Select Committee on Public Administration Minutes of Evidence

Examination of Witnesses (Questions 400-419)


26 FEBRUARY 2004

  Q400 Mr Prentice: No, I do not want to tempt you down that avenue. I am just interested generally in how the corruption manifests itself. In John's paper he said, "The Prime Minister has discovered that when in a tight corner honours are a cheap way of keeping people quiet and on side for a while". That could be termed as some kind of corruption.

  Mr Lidstone: Well, yes.

  Q401 Mr Prentice: I am just interested in how this corruption that you both talk about manifests itself. It is not a trick question. I just quote it back at you.

  Mr Lidstone: Yes, indeed, and I did say that.

  Q402 Mr Prentice: If you do not want to add to it that is fine.

  Mr Lidstone: I said earlier that in a sense that is an expression of government policy through the operation of that honours system for those categories of government departments. Could I just add on the word "corruption" one other thing if I may?
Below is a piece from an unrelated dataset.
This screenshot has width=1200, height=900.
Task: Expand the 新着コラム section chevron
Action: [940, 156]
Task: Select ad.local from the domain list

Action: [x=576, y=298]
I am a member of BAFTA so I know a lot of these people that are honoured with fairly high level knighthoods in the theatre and television and so on. It is usually for charitable works that they are given it. I then say to myself, "I wonder if they started doing that charitable work when they were unknown, ill paid and all the rest of it?", and the answer is, of course, no, but only when they became famous, were earning a hell of a lot of money and could set all the money they gave to charity against tax did they start to do this charitable work, and that puts it in context.
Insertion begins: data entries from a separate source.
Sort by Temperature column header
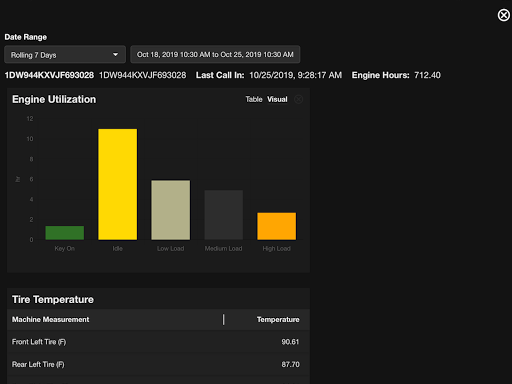512x384 pixels. pyautogui.click(x=278, y=320)
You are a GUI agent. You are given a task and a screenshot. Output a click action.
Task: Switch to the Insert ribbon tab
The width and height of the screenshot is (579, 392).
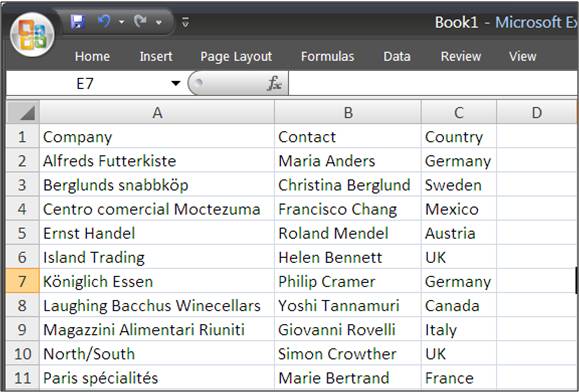pos(156,56)
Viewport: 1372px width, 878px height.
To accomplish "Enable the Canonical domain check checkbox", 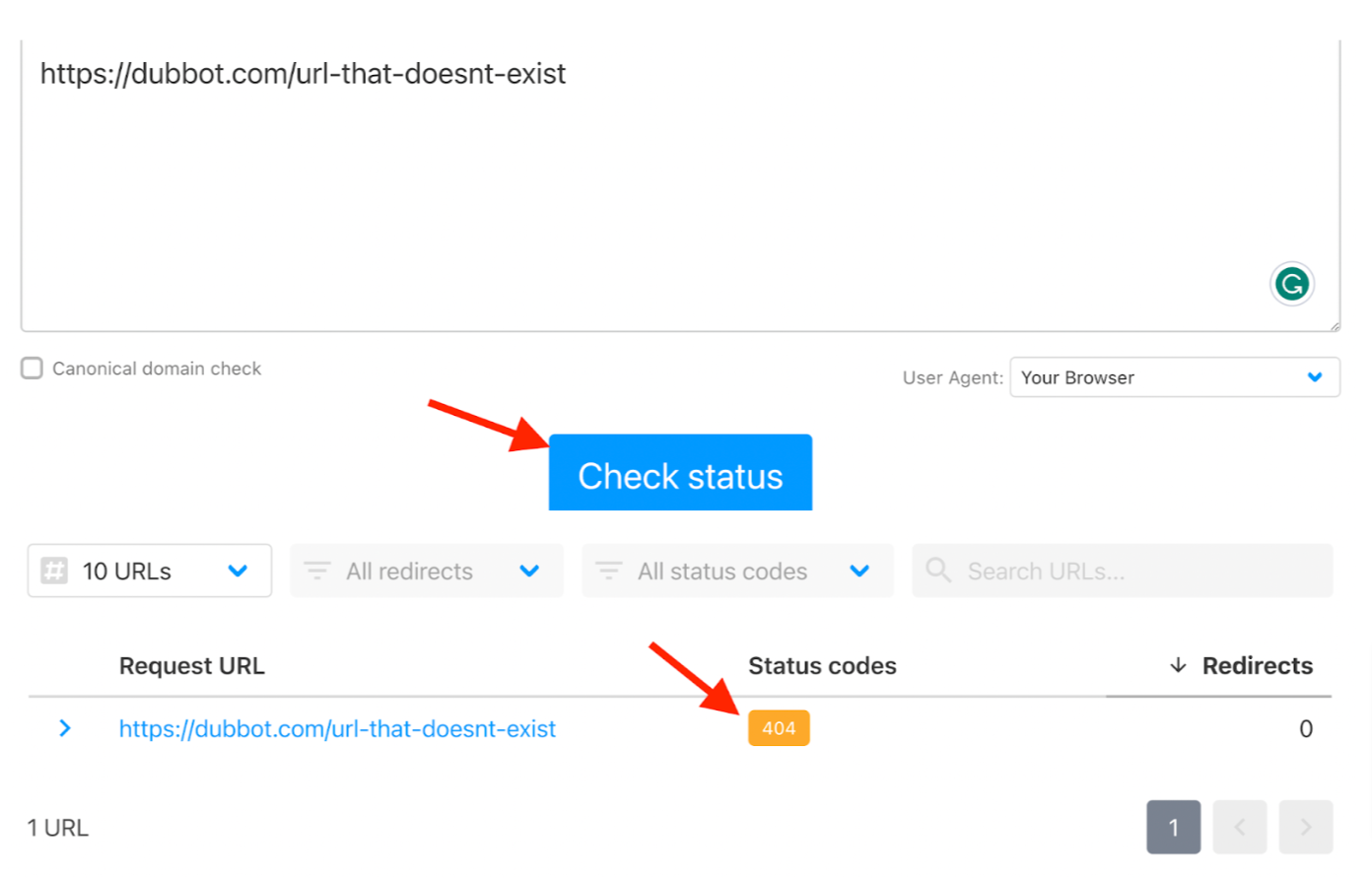I will click(31, 368).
  Ms Alibhai-Brown: I have said it already, but it is not just the money or the £5,000 or whatever, or organising parties or politicians or the kind of thing Keith Vaz used to excel at, which was to deliver Asians to occasions. It is also the influence at election time and around election time in the votes. That is a very serious issue and I think not enough attention is paid to it. This is just another way into that debate. To what extent is it acceptable in a democracy like this for there to be a trade of votes? I find that so alarming.

  Q403 Mr Prentice: You are saying it is systemic; it is in the system?

  Ms Alibhai-Brown: Yes, I am, and not enough attention is being paid to it, I think.

  Q404 Mr Prentice: Can I ask finally, Yasmin: you told us that you should not have accepted the MBE in 2000 but did because of your mother and she is still mortified that you are all going to be deported. As a working journalist did you not feel perhaps that your independence might be compromised by accepting an MBE, because when Jon Snow came before us he said—and I paraphrase it—that that was one of the things that motivated him?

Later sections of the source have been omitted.